[Data section]

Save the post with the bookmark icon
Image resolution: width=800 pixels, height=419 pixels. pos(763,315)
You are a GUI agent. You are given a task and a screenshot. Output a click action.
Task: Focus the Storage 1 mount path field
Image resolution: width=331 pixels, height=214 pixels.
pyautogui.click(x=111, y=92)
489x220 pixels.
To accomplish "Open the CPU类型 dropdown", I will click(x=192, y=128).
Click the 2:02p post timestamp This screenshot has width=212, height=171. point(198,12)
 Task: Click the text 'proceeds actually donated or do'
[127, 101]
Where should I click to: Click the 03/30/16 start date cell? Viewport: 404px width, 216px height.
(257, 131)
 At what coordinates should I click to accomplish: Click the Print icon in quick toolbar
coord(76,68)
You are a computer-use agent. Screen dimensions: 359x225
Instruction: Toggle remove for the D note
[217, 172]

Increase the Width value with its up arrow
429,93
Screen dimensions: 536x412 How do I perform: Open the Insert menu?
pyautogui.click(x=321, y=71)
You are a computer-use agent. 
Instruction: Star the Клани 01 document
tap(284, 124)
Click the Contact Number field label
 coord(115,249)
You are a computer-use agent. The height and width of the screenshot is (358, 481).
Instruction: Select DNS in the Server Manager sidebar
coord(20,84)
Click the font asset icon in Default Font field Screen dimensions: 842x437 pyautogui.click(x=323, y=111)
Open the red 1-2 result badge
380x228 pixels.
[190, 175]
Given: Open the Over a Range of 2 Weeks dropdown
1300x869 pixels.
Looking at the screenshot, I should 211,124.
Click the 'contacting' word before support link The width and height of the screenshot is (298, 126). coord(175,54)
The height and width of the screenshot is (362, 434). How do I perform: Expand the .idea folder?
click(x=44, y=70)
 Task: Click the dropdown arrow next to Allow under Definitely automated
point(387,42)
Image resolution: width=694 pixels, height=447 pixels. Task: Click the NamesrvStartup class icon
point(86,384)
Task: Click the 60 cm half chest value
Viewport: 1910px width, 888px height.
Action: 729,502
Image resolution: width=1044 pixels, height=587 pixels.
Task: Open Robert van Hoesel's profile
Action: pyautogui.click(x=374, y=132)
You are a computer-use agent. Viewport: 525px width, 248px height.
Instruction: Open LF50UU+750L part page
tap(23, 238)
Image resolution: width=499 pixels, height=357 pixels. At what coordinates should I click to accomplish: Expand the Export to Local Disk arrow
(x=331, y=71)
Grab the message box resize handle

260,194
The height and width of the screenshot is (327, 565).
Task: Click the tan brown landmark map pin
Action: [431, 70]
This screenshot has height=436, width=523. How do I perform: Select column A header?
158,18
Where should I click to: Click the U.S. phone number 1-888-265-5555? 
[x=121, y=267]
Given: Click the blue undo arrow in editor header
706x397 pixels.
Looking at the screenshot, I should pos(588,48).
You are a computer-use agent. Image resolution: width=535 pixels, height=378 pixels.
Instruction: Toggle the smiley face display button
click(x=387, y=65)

[/Data section]

- _Action item_
Extract every line containing the string "computer" from the material.

- _Written response_
You are a computer-use agent. Screen dimensions: 359x225
You are a computer-use agent. 
You are a computer-use agent. The height and width of the screenshot is (358, 481).
You are a computer-use agent. Viewport: 525px width, 248px height.
You are a computer-use agent. Image resolution: width=535 pixels, height=378 pixels.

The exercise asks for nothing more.